Também não fugiria, porque um brasilianista deve manter-se no olho do furacão e delúbios, quero dizer, dilúvios dos acontecimentos. E, pelo andar da Kombi 1963 verde oliva, que me carrega para todos os cantos, tão cedo não sairei do país.

Mesmo porque, nem se precisa sair do hotel para saber das coisas. As tardes de Brasília se parecem com tardes da Copa do Mundo de Futebol, quando todo o país pára, com os olhos fixos na TV Senado.

Frente à uma CPI, os envolvidos se colocam atrás de um microfone e nada sabem. Com a promoção de milhagem que as companhias aéreas poderiam fornecer para as malas pretas com dinheiro, poderia se viajar de graça por muitos anos por esse Brasil afora.

Há excessos, eu concordo. Com o perigo de assaltos, nada tinham que deter um sujeito que se protegeu colocando seu dinheiro, ganho com venda de verduras, na cueca. Uma coisa leva à outra e, em nome da decência, a etiqueta da roupa íntima levou a polícia federal a invadir uma loja de grifes milionárias, levando os proprietários à prisão, causando uma revoada de peruas e outros galináceos.

Também não poderiam impedir de levantar vôo aviões abarrotados de dízimos santos recolhidos em todos os cantos do país. É assim que qualquer igreja deve se manter desde os tempos do Papa Bento I, que não comprou rádios e emissoras de televisão apenas porque ainda não existiam.

O presidente, pasmo, não acredita no que seus olhos estão vendo. Ou melhor, não estão vendo. Sabe assim, por cima, que seu partido faliu porque emprestou dinheiro de um sujeito que criava vacas. Vez por outra fazia uma propaganda para o governo e, por esse seu gesto, acabou envolvido, levando de roldão sua santa mulher que recebia 65 mil reais por mês para cuidar do lar e criar uns cavalinhos.

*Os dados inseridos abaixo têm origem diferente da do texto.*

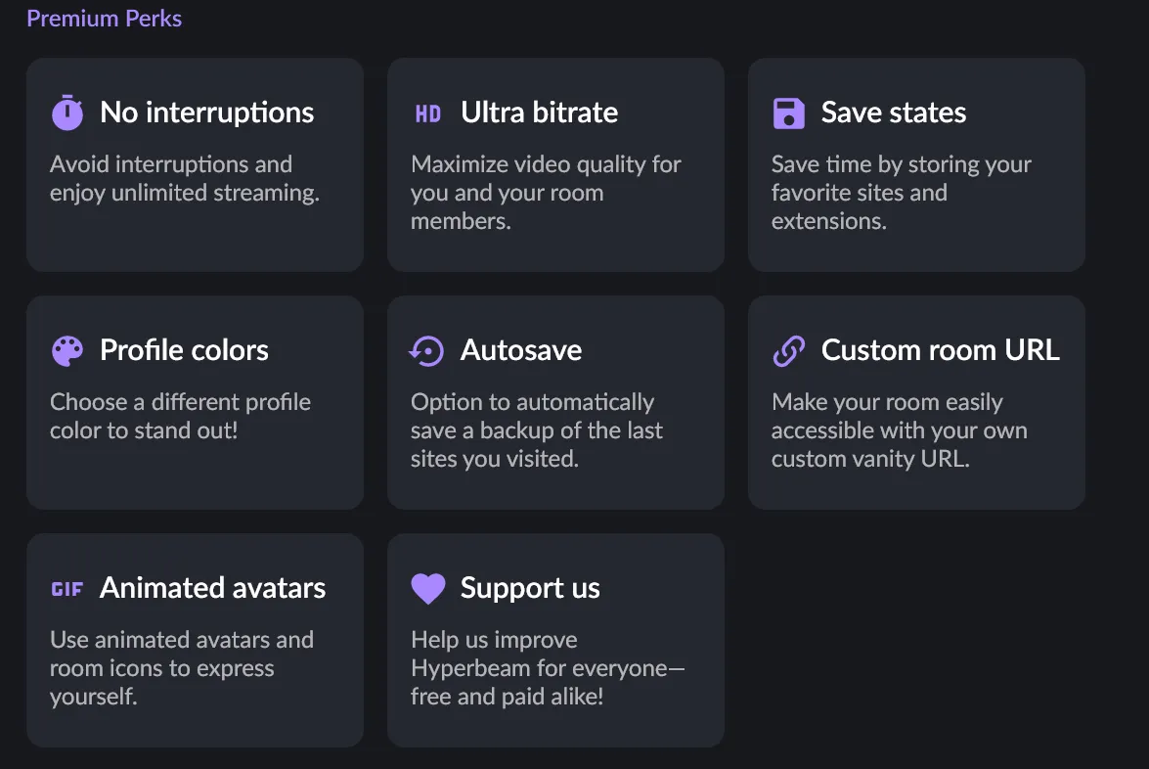
Task: Click the stopwatch icon beside No interruptions
Action: point(67,113)
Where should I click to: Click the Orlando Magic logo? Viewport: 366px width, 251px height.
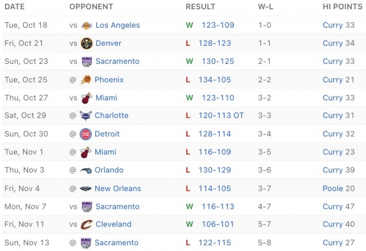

Pior ainda, foi traído por sua secretária que – ainda em negociações – poderá ser vista em uma revista de mulher pelada, sentado no banheiro em meio a um destempero intestinal.

Um cantor lírico amador de olho roxo – vez por outra deputado – foi quem começou tudo isso, colocando os colegas em polvorosa, denunciando recebimento de módicas mesadas para aprovar projetos do governo. Com fome de justiça e decência – já que pouco pode comer por ter reduzido o estômago – fez rolar cabeças de gabinetes do Palácio do Planalto, ministérios e estatais.

O partido do governo, que também vive de dízimos como as igrejas, trocou seus santos.

Uma nova cartilha está sendo impressa com poucas, mas eficientes, modificações:

-Estão extintas, de ora em diante, esposas, ex-esposas e secretárias e motoristas de qualquer membro do partido.

- Malas pretas estão proibidas no recolhimento de dízimos.

- Evitar pedir dinheiro emprestado de verdureiros e criadores de vacas.

- Informar ao Presidente da República apenas as novas contratações do Corinthians.

- Tirar o sofá da sala.


* Stan O. Laurel, embora especializado em brasilianismo, há décadas percorre o mundo, escrevendo sobre qualquer país que ofereça temas para suas colunas. Com vasta experiência internacional, afirma, parodiando aquele ditado sobre as mães: “Brasil tem um só. E já é demais”.